» **Text segment**
>>


      Your cleric, the ‘black beasts’ (priests – they dressed in black in my day, you understand) would say that God made man in his own image. I would say that what sets man apart is that we are the only animal able to manipulate his environment and coerce others to his service so as to maintain a population substantially beyond what one would expect of their natural carrying capacity.

      There is a limit to any organism’s ability to manipulate its environment, of course. H. sapiens in the northern hemisphere and the developing nations of Indian and China collectively do not seem to have realized this.

      While reading of the advances in evolutionary science with a certain amount of gloomy satisfaction, I think one of my original assertions hold true in the face of new discoveries in the field: it is populations which are best able to cope with change which survive. Surveying H. sapiens’ civilization at present, I am not sure we are presently in a position to cope with the coming change.

      And in a late PS, how I regret the decline in the standard of scientific comment in The Times newspaper. As my Noir hero would say, ‘Not fast, not funny, not original.’

      Oh dear, the rot has not yet reached its carrying capacity in the popular prints: the Daily Mail, reporting on my statue being moved in the Natural History Museum, opens its ‘report’ claiming my theories are ‘elitist’. I agree. My theories on climbing plants are the cause of the most shocking snobbery. My work on cirripedia is only discussed in the highest counsels of the land.

      I assume that like many critics the ‘Daily Mail Reporter’ has not troubled his, her or its ‘mind’ with my writings before pronouncing them elitist with such brazen confidence. As a doughty defender of my person mentioned, The Origin was a sellout on its first day.

      Last updated: Wednesday, 28 May 2008 - 22:41 GMT

      • Comments

        • Date:
          Thursday, 29 May 2008 - 15:58 GMT
          Maxine Clarke said:

          I am glad to read that your light reading habits are unchanged, Mr Darwin. I had occasion to visit your house last weekend (you were out, unfortunately). I had great pleasure to examine your bookshelves, and to hear Mr David Attenborough assert that Mrs Darwin (although impolitely referred to as “Emma” by Mr A) read to you every night, and that apparently Jane Austen and Wilkie Collins were among your favourites—though you are said to have called such fiction-reading pursuits “delightful but of the lower order” of enjoyments. Compared with that huge bowl of snuff on the bookshelf outside your study, presumably.

<<

» **Information provided**
>>

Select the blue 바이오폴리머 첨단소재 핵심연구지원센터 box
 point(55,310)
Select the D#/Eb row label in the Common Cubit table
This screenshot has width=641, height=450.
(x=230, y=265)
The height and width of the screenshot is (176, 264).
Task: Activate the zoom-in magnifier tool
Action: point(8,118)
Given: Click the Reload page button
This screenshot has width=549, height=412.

<<

» **Directions for this task**
Carry on the Darwin blog page from the point where it stops.

» **Task answer**
          Don’t tell the Daily Mail.

        • Date:
          Thursday, 29 May 2008 - 21:37 GMT
          Karen James said:

          A couple of weeks ago I heard James Moore suggest that ‘black beasts’ might be Cockney rhyming slang and, if so, this would be Darwin’s one and only known usage of that earthy vernacular.

          ~’Darwin’s doughty defender’ and proud of it

        • Date:
          Friday, 30 May 2008 - 18:28 GMT
          Charles Darwin said:

          Maxine I am so sorry I was out, someone had offered me £50 to help them lay a patio.

        • Date:
          Friday, 30 May 2008 - 18:51 GMT
          Maxine Clarke said:

          I trust you were paid in five tenners, so that you could observe yourself in penticlate (?).
          (I have just given a similar number of your images to two young ladies so they can go to the cinema and have something to eat, so the subject of £ is uppermost in my mind at this moment.)

        • Date:
          Saturday, 31 May 2008 - 09:00 GMT
          Charles Darwin said:

          He was a physicist and paid me in stamps. I thought that a low blow.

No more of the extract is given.